▶ _Questões a resolver_:
A: Quais autores são citados nominalmente no trecho apresentado? Liste todos.
B: Responda com base no trecho apresentado:
(i) Quem é o intérprete último da Constituição Federal?
(ii) A quem cabe dar a última palavra sobre o real alcance de lei federal infraconstitucional?
(iii) Que dispositivo constitucional é indicado como o que atribui ao Ministério Público a titularidade da ação penal?

▶ _Trecho apresentado_:
1. Sabe-se que o Supremo Tribunal Federal é o intérprete último da Constituição Federal (clique aqui), suas regras e seus princípios, em especial no que diz com o Poder Judiciário3.

2. Quem se dispuser a consultar o Código de Processo Penal (clique aqui), verá que ali ainda se encontra dispositivo que autoriza juiz e delegado a instaurarem Ação Penal por portaria4. Guilherme de Souza Nucci, comentando tal artigo, esclarece que:

"até o advento da nova Constituição, entendia o Supremo Tribunal Federal, a despeito de doutas opiniões em contrário na doutrina, que era viável o início da ação penal por portaria da autoridade judiciária ou policial. Foi preciso expressa menção de que a titularidade é do Ministério Público (CF, art° 129, I) para que não mais se permitisse o início da ação penal por portaria.5"

3. Seria para perguntar qual o motivo pelo qual os princípios processuais constitucionais soem ser tão desconsiderados por nossos julgadores. Para alguns, a resposta seria esta:

"O jurista tem a grave tarefa de promover a melhor aplicação do direito. A tarefa do jurista é a luta contra o arbítrio. (...) O juiz não tem essa obrigação, pois a ele compete resolver o caso concreto, de acordo com o seu livre convencimento motivado (CPC, art° 131 - clique aqui)"6.

4. Ocorre que essa motivação não pode contravir os princípios constitucionais, especialmente aqueles reunidos sob a rubrica de due process of law.

5. Citando Josef Esser, registra Nelson Nery Júnior que "também no campo do Direito Constitucional existem princípios não-escritos válidos (v.g., razoabilidade ou proporionalidade), que são seus pressupostos positivos e necessários."7

6. Se "não constitui exagero algum afirmar que o princípio da proporcionalidade é também um princípio informativo do processo civil, isto porque é portador da esperança de um processo mais justo e équo, permitindo a visualização de eventuais distorções que o sistema processual possa apresentar, contribuindo, assim para a solução de vários problemas desse sistema"8, dia virá em que os processualistas civis dirão o mesmo a respeito de si, em face da clara inconstitucionalidade do art° 20, § 4°, do Código de Processo Civil9.

7. Sabe-se também que, por força de disposição constitucional, incumbe ao Superior Tribunal de Justiça dar a última palavra quando se cuida do real alcance de lei federal infraconstitucional10.

8. De fato, se a cada dia descobrimos novos alcances da due process clause, aí incluídos princípios como o da razoabilidade e o da proporcionalidade11, com que argumentos se haverá de sustentar a validade, a nível constitucional, de uma disposição legal que trata de modo tão desproporcional12 autor e réu?

9. Muito embora seja o STJ o responsável pela uniformização da interpretação a ser dada às leis federais, aquele, como todos os demais tribunais brasileiros, divide-se em várias seções, sendo raríssimo que a totalidade de seus membros participe de algum julgamento13.

▶ _Registros extraídos_:
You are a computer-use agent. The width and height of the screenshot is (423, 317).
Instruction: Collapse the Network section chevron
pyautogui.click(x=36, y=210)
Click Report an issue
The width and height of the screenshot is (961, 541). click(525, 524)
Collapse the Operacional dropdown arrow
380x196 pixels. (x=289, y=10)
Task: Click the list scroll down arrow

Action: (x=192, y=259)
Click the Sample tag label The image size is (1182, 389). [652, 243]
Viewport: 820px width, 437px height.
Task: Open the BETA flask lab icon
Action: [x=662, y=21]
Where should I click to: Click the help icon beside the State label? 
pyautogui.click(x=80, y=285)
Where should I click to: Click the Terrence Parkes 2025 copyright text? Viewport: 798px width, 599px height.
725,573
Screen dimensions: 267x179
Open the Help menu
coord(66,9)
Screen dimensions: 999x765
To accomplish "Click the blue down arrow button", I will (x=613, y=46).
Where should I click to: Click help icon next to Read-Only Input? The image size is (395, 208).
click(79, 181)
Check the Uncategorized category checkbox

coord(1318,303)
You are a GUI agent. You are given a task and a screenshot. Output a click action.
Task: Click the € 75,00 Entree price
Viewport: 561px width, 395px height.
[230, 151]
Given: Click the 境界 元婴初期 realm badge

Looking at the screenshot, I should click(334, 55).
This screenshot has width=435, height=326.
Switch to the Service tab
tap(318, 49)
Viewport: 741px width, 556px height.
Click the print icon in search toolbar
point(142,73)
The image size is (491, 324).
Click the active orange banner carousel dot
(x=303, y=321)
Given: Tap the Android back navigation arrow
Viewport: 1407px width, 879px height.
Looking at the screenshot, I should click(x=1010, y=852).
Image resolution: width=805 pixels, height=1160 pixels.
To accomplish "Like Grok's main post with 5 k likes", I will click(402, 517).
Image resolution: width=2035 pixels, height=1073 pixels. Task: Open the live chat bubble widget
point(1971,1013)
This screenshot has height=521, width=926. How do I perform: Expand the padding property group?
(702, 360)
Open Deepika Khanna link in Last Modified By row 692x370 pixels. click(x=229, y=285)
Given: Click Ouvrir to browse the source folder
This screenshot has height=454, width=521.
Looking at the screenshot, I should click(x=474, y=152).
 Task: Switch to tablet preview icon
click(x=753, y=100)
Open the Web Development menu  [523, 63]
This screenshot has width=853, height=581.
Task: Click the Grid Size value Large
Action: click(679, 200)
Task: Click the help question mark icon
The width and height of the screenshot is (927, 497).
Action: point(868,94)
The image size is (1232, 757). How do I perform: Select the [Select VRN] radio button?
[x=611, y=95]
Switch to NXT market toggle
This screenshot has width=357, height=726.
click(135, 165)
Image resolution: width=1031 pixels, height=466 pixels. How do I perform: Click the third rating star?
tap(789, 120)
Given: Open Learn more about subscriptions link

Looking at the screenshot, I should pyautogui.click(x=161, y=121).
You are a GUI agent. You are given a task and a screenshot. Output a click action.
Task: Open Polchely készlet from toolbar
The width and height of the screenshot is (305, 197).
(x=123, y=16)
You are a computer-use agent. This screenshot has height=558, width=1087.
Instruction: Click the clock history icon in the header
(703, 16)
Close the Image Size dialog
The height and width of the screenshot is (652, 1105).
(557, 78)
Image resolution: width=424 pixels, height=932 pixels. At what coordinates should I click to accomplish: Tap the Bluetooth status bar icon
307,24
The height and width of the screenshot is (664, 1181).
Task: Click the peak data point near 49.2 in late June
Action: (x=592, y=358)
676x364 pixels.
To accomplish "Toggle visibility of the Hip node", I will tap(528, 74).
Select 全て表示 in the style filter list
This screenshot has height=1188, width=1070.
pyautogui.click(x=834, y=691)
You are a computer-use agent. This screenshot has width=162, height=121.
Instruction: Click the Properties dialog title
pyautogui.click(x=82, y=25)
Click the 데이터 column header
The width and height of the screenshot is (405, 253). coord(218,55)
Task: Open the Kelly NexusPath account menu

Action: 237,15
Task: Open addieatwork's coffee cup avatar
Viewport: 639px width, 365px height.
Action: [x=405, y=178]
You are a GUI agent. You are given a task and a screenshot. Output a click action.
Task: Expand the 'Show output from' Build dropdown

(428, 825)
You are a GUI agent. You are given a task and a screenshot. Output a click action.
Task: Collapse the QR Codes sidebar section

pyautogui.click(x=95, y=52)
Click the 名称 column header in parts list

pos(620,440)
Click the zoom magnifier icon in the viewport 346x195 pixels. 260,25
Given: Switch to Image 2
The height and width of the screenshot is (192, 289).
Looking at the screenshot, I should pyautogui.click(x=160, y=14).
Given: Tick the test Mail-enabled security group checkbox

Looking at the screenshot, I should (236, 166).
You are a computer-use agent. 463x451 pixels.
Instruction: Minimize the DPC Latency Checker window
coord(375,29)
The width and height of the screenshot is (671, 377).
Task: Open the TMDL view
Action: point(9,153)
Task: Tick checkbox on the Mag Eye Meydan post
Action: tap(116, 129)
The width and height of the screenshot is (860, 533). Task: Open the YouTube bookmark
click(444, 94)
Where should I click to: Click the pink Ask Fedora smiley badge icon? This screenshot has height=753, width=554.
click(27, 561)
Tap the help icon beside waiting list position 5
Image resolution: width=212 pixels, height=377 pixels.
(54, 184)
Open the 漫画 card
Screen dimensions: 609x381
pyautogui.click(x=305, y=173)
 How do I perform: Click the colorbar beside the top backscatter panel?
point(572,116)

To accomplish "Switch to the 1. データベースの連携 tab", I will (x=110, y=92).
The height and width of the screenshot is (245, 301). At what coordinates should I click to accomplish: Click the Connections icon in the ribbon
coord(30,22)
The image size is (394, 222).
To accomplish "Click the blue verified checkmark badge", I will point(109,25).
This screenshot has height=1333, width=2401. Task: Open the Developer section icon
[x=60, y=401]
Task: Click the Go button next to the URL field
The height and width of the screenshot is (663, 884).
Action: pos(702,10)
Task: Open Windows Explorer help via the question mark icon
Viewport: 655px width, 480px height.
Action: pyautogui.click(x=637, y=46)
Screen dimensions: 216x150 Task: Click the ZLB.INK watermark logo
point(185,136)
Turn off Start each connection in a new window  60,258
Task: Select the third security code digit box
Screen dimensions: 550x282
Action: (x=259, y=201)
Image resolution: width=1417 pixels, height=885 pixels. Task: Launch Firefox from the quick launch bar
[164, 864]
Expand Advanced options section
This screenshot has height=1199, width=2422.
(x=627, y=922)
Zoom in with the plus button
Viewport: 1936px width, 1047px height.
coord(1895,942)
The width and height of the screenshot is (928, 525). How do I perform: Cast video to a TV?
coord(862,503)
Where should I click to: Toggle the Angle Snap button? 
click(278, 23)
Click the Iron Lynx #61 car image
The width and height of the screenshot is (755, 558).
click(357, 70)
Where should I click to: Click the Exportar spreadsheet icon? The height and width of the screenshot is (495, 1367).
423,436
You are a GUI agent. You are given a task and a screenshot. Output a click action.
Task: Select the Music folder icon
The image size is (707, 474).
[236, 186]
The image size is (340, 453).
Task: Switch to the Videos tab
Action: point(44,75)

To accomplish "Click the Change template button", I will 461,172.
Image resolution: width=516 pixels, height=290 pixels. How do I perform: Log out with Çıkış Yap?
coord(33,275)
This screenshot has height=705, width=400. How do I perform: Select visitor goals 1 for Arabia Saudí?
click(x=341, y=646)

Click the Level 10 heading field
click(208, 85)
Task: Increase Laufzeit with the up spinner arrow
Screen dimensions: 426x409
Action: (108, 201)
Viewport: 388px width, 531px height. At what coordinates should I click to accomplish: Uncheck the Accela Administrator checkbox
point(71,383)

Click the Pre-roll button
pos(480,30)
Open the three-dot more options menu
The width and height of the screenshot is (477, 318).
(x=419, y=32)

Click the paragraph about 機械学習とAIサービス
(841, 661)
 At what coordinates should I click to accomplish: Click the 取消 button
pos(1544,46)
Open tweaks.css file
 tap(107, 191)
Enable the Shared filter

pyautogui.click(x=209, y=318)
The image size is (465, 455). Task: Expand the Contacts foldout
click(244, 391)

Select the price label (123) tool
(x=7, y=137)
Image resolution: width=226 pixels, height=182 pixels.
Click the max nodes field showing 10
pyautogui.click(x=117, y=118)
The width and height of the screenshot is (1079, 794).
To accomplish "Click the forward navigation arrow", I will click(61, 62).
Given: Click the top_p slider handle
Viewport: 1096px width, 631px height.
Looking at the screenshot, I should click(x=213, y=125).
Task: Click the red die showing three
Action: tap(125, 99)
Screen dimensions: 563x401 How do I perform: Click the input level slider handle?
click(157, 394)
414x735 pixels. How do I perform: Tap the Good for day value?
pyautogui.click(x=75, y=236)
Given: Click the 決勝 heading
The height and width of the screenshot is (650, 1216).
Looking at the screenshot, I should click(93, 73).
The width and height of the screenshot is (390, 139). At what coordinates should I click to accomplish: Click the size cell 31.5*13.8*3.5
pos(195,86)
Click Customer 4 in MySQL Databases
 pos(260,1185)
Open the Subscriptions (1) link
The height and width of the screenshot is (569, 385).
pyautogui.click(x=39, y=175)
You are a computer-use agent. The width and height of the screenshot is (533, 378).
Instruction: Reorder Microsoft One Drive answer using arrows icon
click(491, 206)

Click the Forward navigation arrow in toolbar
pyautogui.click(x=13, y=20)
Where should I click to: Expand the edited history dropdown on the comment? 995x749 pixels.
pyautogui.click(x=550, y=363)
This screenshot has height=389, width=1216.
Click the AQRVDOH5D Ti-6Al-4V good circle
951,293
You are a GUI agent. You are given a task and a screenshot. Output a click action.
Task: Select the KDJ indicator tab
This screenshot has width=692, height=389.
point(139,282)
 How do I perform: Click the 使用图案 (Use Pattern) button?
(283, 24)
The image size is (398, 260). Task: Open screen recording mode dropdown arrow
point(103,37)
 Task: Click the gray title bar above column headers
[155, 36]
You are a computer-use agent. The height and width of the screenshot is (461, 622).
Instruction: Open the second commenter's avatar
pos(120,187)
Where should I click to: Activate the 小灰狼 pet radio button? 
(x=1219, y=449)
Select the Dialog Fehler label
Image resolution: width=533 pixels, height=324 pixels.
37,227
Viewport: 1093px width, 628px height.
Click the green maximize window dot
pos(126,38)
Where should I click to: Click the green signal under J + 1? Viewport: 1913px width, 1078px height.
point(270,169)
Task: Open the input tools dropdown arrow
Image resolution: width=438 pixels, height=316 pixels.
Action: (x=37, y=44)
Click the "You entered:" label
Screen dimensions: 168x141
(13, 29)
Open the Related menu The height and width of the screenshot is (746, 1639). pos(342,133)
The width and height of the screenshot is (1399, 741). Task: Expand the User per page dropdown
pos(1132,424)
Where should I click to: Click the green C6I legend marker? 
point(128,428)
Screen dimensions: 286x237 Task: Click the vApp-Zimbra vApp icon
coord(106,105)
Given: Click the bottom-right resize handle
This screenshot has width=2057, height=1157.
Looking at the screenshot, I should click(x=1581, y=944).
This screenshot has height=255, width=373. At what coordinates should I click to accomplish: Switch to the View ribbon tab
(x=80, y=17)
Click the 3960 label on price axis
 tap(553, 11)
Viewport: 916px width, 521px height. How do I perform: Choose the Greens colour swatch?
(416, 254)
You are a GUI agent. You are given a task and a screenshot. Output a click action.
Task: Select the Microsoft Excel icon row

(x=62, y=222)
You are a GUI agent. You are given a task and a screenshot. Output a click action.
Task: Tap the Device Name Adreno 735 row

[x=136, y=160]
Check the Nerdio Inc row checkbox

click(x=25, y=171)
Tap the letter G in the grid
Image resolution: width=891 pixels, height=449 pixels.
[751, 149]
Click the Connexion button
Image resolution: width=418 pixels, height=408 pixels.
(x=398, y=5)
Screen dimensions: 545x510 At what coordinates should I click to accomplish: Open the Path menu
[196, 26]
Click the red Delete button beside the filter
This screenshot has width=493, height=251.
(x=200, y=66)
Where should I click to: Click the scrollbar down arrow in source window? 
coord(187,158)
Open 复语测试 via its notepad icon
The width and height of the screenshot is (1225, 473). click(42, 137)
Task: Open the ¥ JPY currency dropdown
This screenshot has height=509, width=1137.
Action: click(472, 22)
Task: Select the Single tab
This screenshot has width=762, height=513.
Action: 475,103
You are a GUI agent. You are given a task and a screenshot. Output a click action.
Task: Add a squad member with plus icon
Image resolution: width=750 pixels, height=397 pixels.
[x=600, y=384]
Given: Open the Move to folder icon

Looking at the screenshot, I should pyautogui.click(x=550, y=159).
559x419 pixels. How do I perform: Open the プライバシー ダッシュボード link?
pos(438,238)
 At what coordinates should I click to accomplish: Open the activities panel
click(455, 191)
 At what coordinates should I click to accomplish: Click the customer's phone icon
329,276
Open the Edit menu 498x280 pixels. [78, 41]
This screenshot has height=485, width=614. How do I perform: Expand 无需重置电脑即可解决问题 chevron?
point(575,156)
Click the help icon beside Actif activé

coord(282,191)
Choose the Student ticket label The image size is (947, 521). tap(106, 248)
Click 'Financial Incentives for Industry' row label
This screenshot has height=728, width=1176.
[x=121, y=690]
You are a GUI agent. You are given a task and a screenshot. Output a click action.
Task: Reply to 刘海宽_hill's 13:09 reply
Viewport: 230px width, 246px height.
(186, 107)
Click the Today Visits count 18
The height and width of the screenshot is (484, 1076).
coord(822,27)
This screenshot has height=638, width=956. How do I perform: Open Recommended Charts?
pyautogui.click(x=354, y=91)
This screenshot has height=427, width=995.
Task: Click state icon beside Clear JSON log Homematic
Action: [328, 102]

▶ _Respostas dadas_:
A: Guilherme de Souza Nucci, Josef Esser e Nelson Nery Júnior.

B:
(i) O Supremo Tribunal Federal.
(ii) O Superior Tribunal de Justiça.
(iii) CF, art° 129, I.